_SHORT TASK_
Show every line of the listing below that contains the word "should".

-------------------------

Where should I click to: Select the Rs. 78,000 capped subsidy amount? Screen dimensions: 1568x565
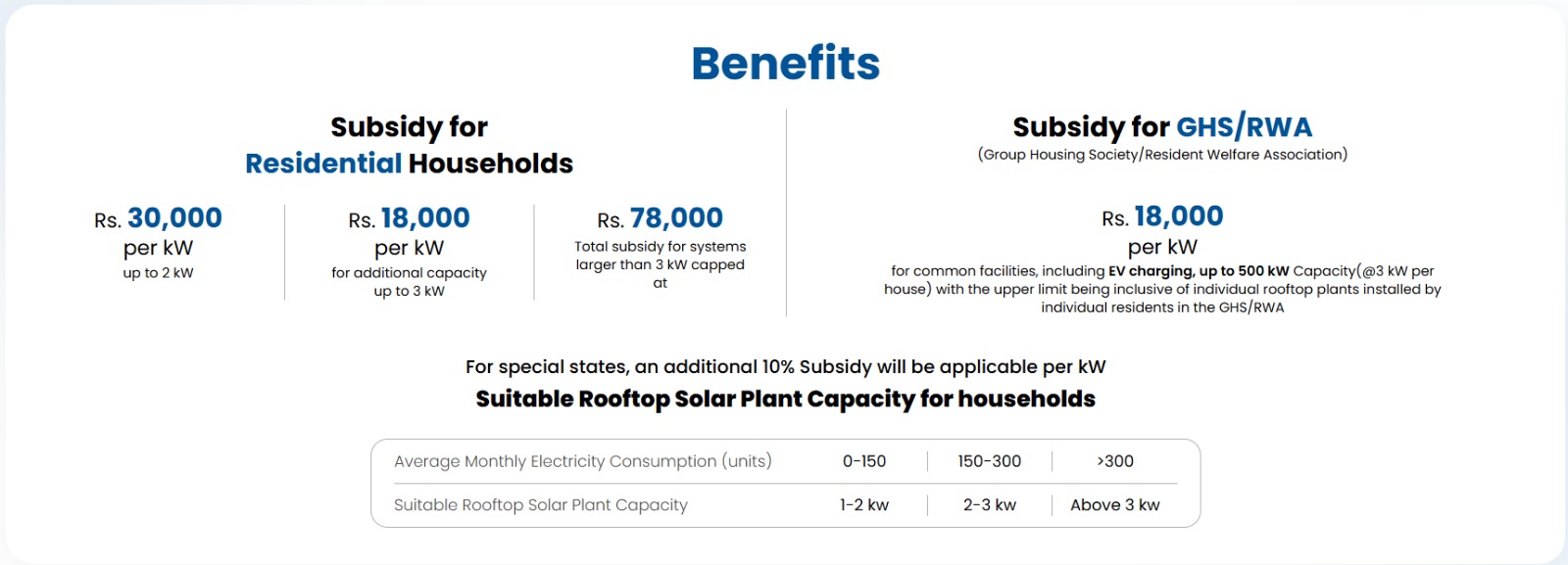pyautogui.click(x=660, y=218)
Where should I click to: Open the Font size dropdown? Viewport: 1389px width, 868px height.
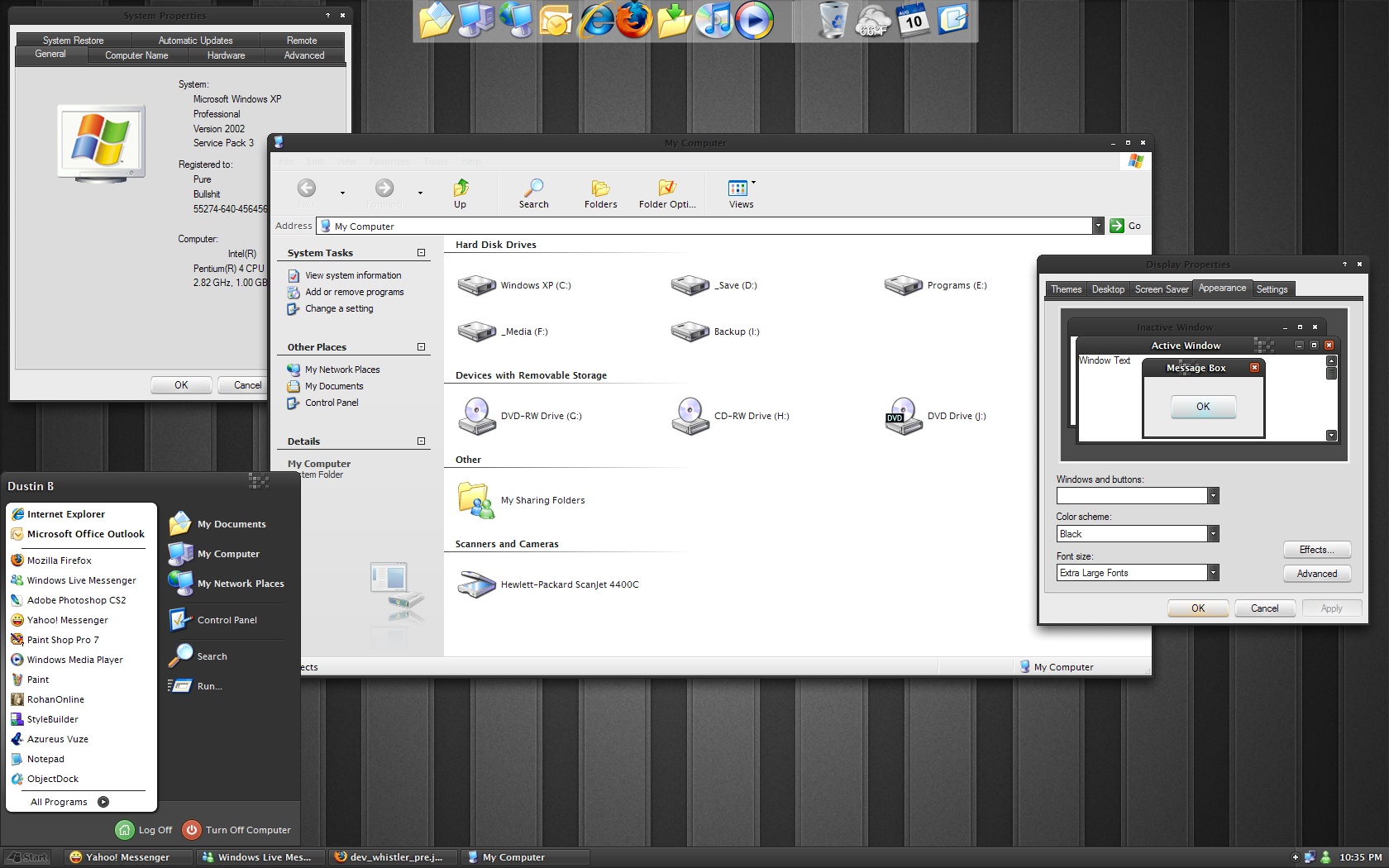(1213, 573)
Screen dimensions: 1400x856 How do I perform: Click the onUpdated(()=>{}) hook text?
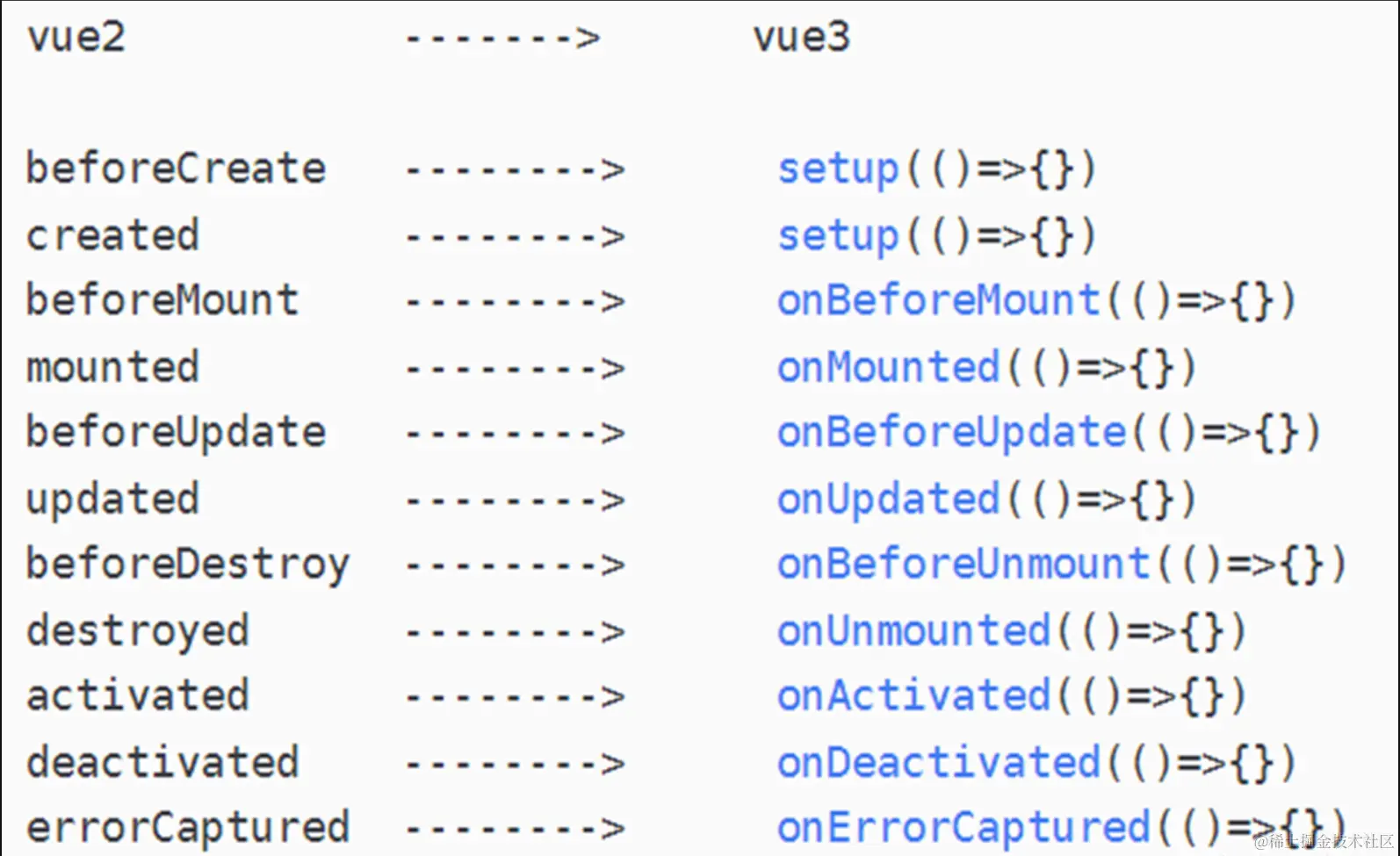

-------------------------

_SOLUTION FOR THIS TASK_
Where should I click to: Select the Rs. 78,000 capped subsidy amount? Screen dimensions: 1568x565
Where should I click to: Open the Font size dropdown? Viewport: 1389px width, 868px height.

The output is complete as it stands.